● Excerpt provided

The formation was known to be used by many ancient armies including the Persian Sparabara, Greek phalanx, and the early Roman army, but its origin and spread is unknown. It may have developed independently more than once.

Although little is recorded about their military tactics, the Stele of the Vultures depicts Sumerian soldiers in a shield wall formation during the third millennium BC.

By the seventh century BC, shield walls in ancient Greece are well-documented. The soldiers in the shield wall formations were called hoplites, so named for their equipment (ὅπλα, hópla). Aspis shields were 3 ft in diameter, sometimes covered in bronze. Instead of fighting individual battles in large skirmishes, hoplites fought as cohesive units in this tight formation with their shields pushing forward against the man in front (to use weight of numbers). The left half of the shield was designed to cover the unprotected right side of the hoplite next to them. The worst, or newest, fighters would be placed in the middle front of the formation to provide both physical and psychological security.

● Material provided
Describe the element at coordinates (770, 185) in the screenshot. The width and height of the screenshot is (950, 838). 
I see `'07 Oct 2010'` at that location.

● Problem set
1. Decide whether each statement agrees with the shield wall excerpt above. Answer yes or no for each, quoting the deciding words of the excerpt.
(a) Aspis shields measured 3 feet across.
(b) The newest fighters were placed at the back of the formation.
(c) The origin of the shield wall formation is known.
2. According to the shield wall excerpt, what does the Stele of the Vultures depict?

● Answers to the exercise
1.
(a) Yes: "Aspis shields were 3 ft in diameter"
(b) No: "The worst, or newest, fighters would be placed in the middle front of the formation"
(c) No: "its origin and spread is unknown"

2. Sumerian soldiers in a shield wall formation during the third millennium BC.